Jerkoff (also "jerk off")
Refers to masturbation. The noun is often written as a single word, while the verb is two words. Usually means a person who has bad priorities or reasoning, or the act of masturbating ("jerking off").
Motherfucker
An insult that can be used for sex inside the family, but mostly used in the sense of Bastard.
Nigger
An offensive word for black people. "Nigger" (or "nigga") is commonly used in popular urban black rap media, where it is used towards others in friendly or derogatory manner.
Own cake
A term for a woman's vagina.
She likes to eat her "own cake"
Piss
This term refers to urination, and can be used in the form "Piss off".
Prick
This term refers to the penis, and also as an insult for an unpleasant person.
Pussy
This term refers to the vulva, and also to a weak man.
Shit
Feces; also a verb, meaning to defecate. As an exclamation, it is similar to "fuck". It can be used to refer to any object, although it is often used in reference to drugs (heroin or marijuana in particular), music, or a person's belongings. May also mean trouble, or annoyance by others ("I'm tired of this shit"). It can also mean very poor/of bad quality ("this music is shit").
Slut
A very offensive term for women (and sometimes men), similar to bitch. Usually refers to someone with loose morals, or who gives in easily to others, or puts their own gratification ahead of more important things. It is similar of calling someone a "ho" ("whore") or "tart".
Wank or wanker
See "jerkoff" above.
Tit
Often referred to as a slang of breast or to describe an unpleasant person

Profane gestures

These are mostly performed while facing another person, and can be meant toward them, or about them. These gestures are considered as strong as profane words in most cases.

Biting one's thumb
Performed by placing the tip of a thumb under the front teeth, then pulling the thumb slightly forward, with the fingers closed. Mocks the "thumbs up" gesture. Can be taken to mean "bite me", though it predates the common use of this phrase.
Grabbing one's own crotch
Also an invitation to "bite me", or to perform oral sex in a servile way.
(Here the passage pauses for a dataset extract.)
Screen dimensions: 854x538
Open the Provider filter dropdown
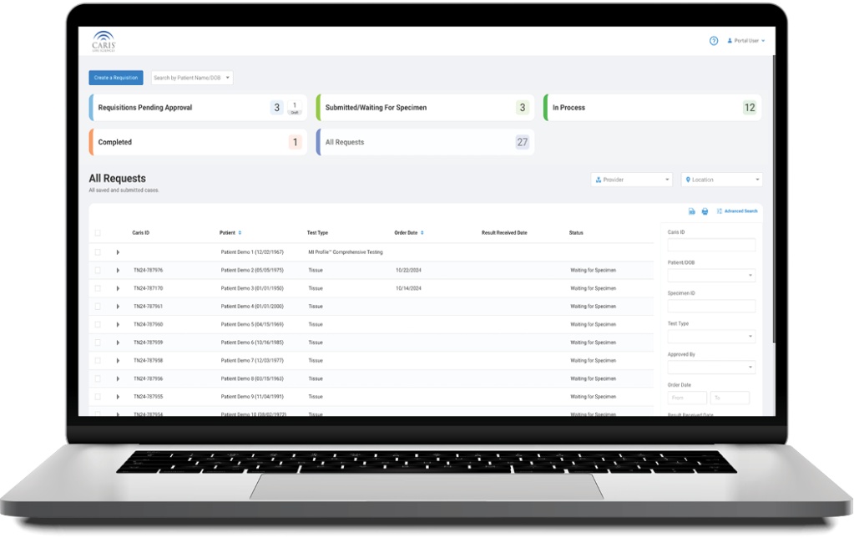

Pretending to give fellatio
One pokes out a cheek with the tongue, while rocking a closed hand toward the mouth, at the same time. Indicates something or someone is a waste of time.
Pretending to masturbate
Indicates something or someone is a waste of time, or performs poorly.
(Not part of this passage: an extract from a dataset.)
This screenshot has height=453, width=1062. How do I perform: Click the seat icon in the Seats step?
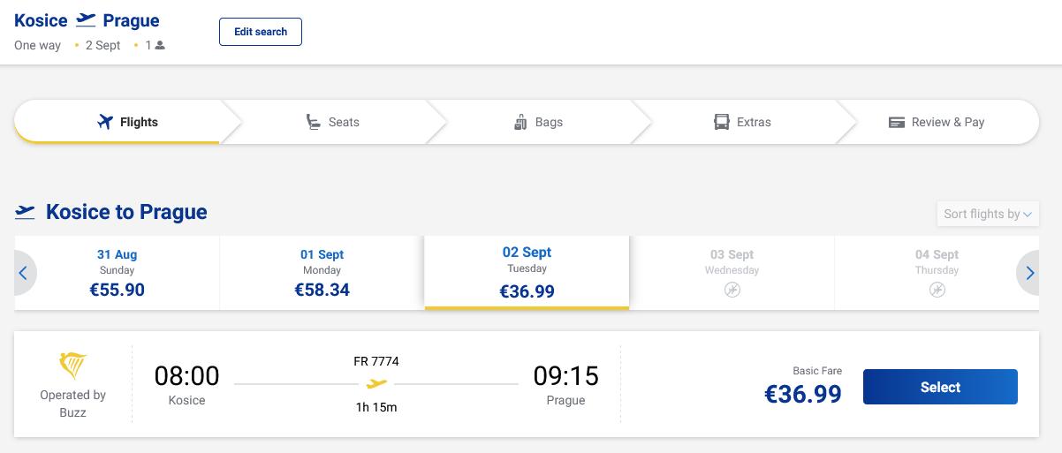point(313,122)
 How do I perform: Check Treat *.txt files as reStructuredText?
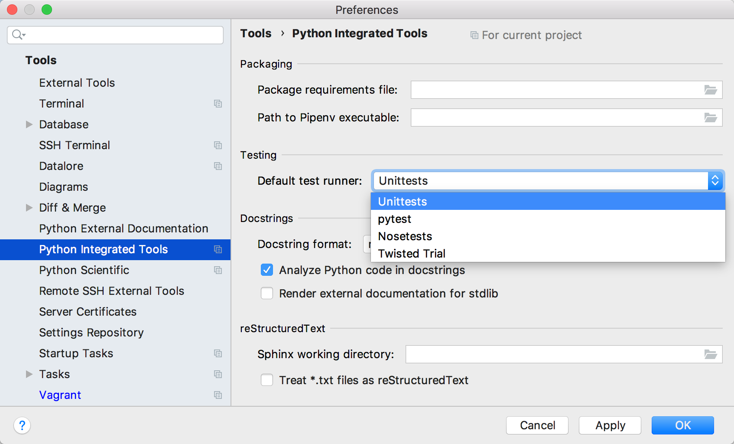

Showing one's middle finger ("flipping the bird")
Understood generally to mean "fuck you".
Thumbing (or "fluting") one's nose
Performed by placing the tip of a thumb against the tip of the nose, then wiggling the fingers. Expresses contempt, or thinking that someone is foolish.
"Up yours"
One turns a forearm horizontally, while swinging the other fist and forearm around it. Suggests something being shoved into a person's rectum. If the middle finger is shown, it is a stronger form of "fuck you", or a suggestion of anal sex.